Bleeding Cool got a chance to speak with another of the upcoming guests for the New Jersey Comic Expo about the impact of Wonder Woman on them and how the recent film can affect the DC slate of movies and Hollywood in general. We chatted with Erica Schultz, who is best known for her run on the Charmed series for Dynamite Entertainment, her creator-owned crime series M3, and being part of DC Comics’s first Writers Workshop. She will be a guest at NJCE, which is taking place this weekend, November 18th and 19th at the New Jersey Convention & Exposition Center.
Bleeding Cool: What does the character of Wonder Woman mean to you?
Erica Schultz: I had always read comics and watched Superfriends and Lynda Carter‘s portrayal, but it wasn’t until the Justice League animated series in 2001 that Wonder Woman really held a special place in my heart. Susan Eisenberg‘s portrayal of Wonder Woman (as well as Maria Canals‘s portrayal of Hawkgirl) struck a chord. Maybe it’s because I was in my early 20s and looking for something awesome in my life. Sometimes things just hit you at the right time. That version of Wonder Woman was beautiful, sassy, smart, and didn’t take any flack. She was figuring out who she wanted to be in “man’s world,” but she owned that.
BC: What were your thoughts on the film and its success?
ES: I enjoyed the film. As with everything, no film is perfect, but I believe they did a really great job. The film was beautiful, from an artistic standpoint, and I do believe the set designer and costumer should be nominated for an Oscar for their work. I’m very excited at the film’s success both financially and critically, as it shows the naysayers that a female led action film revolving around mythology can be commercially successful (take THAT, Thor!).
BC: How do you think the film should guide DC’s film making going forward? What should other filmmakers take from its success?

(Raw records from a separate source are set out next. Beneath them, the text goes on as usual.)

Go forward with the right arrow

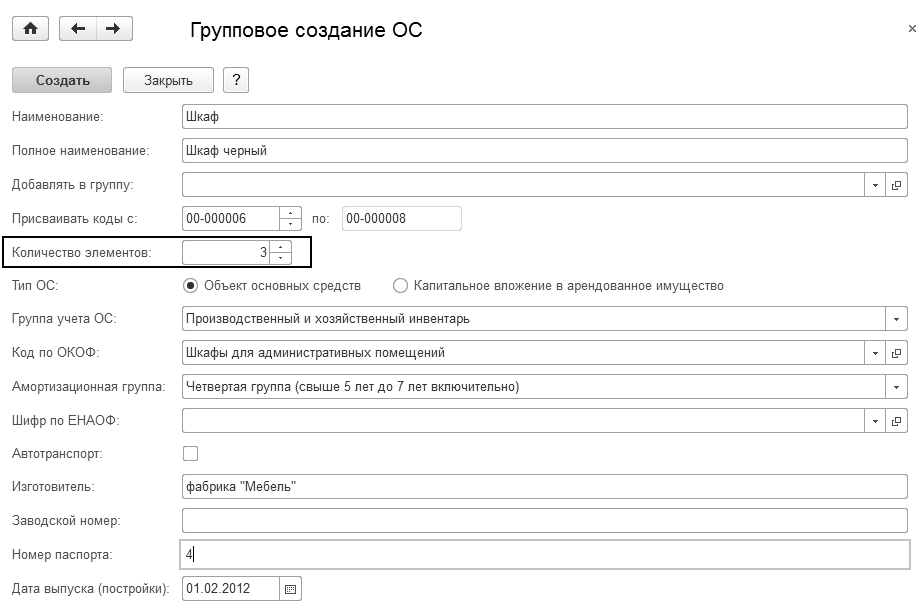click(x=112, y=29)
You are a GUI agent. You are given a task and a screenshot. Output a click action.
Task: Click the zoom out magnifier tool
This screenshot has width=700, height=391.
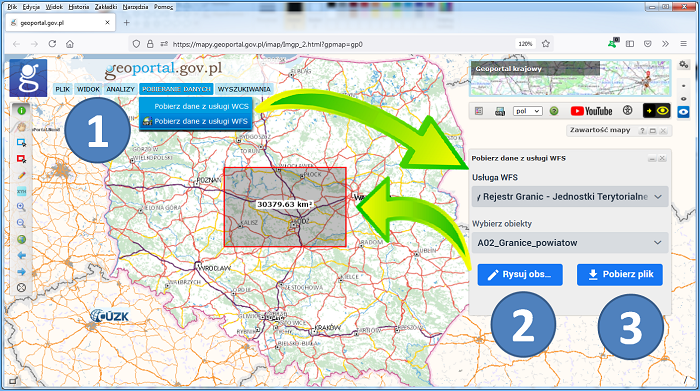pos(21,223)
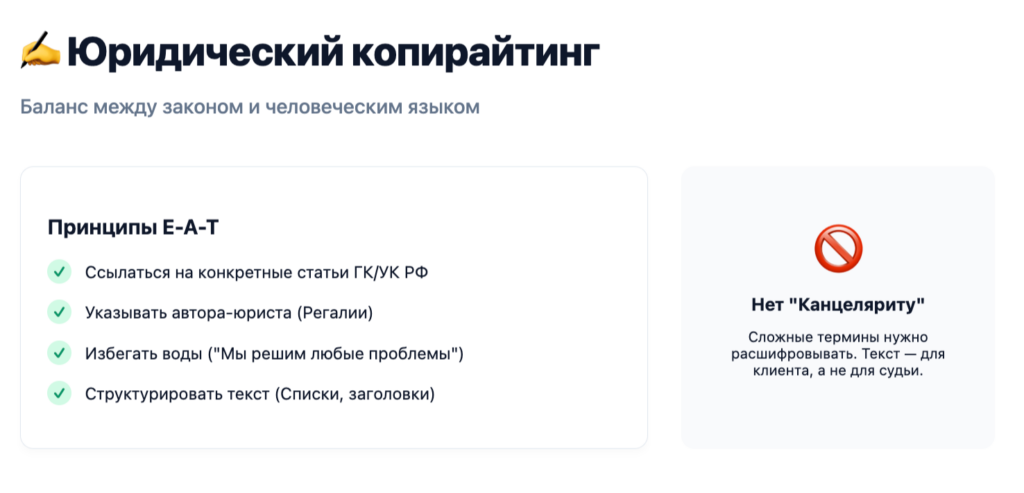This screenshot has height=493, width=1024.
Task: Click checkmark beside ГК/УК РФ articles item
Action: 59,272
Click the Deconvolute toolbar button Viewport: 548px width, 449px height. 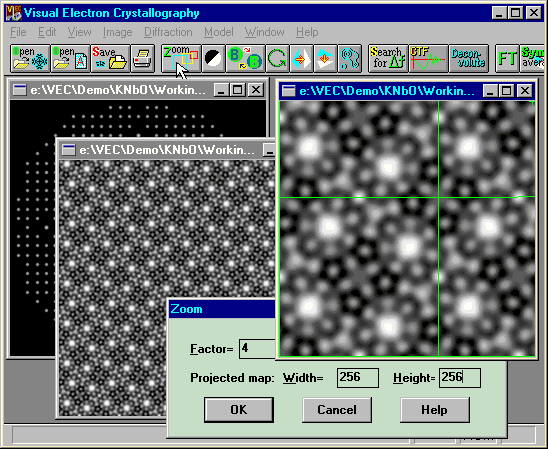point(468,58)
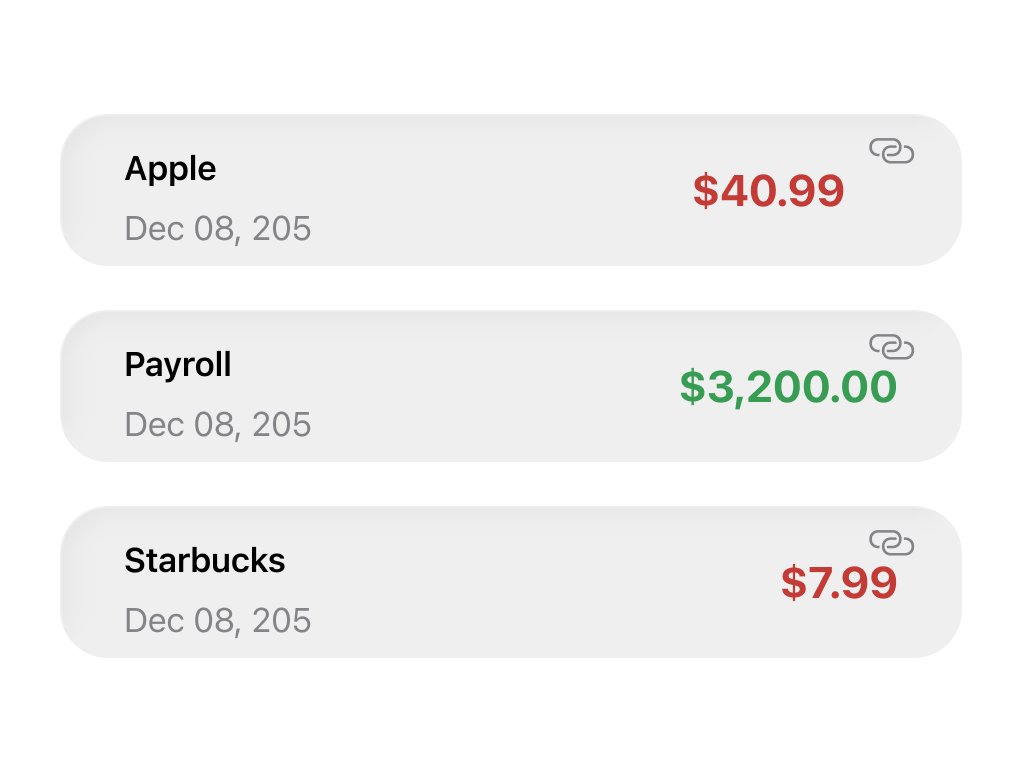
Task: Click the Dec 08 date under Starbucks
Action: [x=217, y=622]
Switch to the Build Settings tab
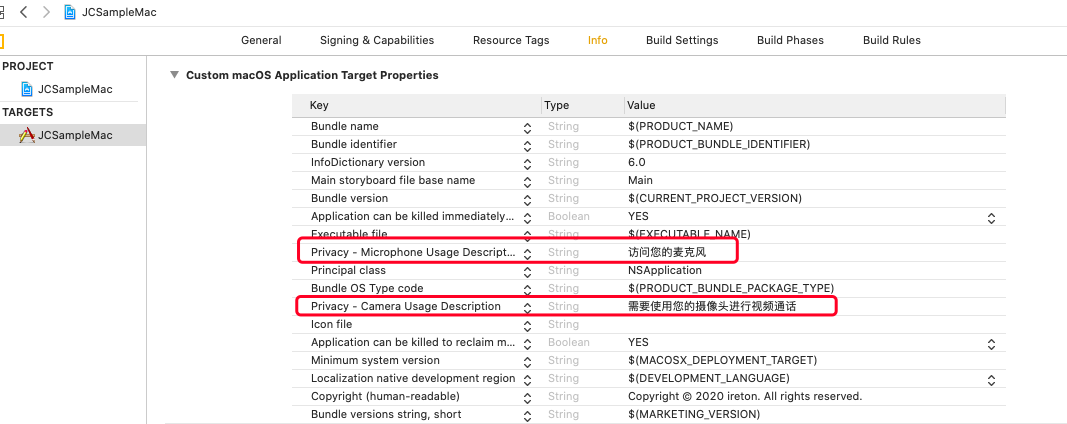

ES: DC has taken a very cynical and dark tone in their films from Man of Steel to Batman v Superman to Suicide Squad. Though Wonder Woman had its fair share of depressing moments, especially those surrounding the complications of war, the overall takeaway was hope. I believe that in this day and age (in ANY day and age, actually), hope is something that should be instilled in everyone. I think DC should take this lead and run with it, making their universe more hopeful. And I believe that filmmakers should get behind doing more hopeful films with female leads.
BC: Why do you think, in this day and age, that Wonder Woman connected so well with audiences and what of her message do you think the world could use to hear right now?
ES: [SPOILERS] In the climax of the film, when Diana and Ares have their super boss battle, it was simply a pile on of the horrors of humanity (the time period the film is set in notwithstanding, as we can pull horrors of humanity from any time in our history). Diana momentarily succumbs to the rage and anger at humanity for their numerous failings, but then she remembers Steve Trevor…the bright light in all that darkness. Rather than focus on that, she focuses on him, what he meant to her, and how she gave HIM hope. She even says (I’m paraphrasing) how humans are blind and violent, but they’re so much more. With someone to look up to, a paragon of justice and hope, humans CAN be better. I believe that’s a message Wonder Woman has always had. As I said before, this film came at the right time, and I hope to see more films like it with the same message of hope over despair.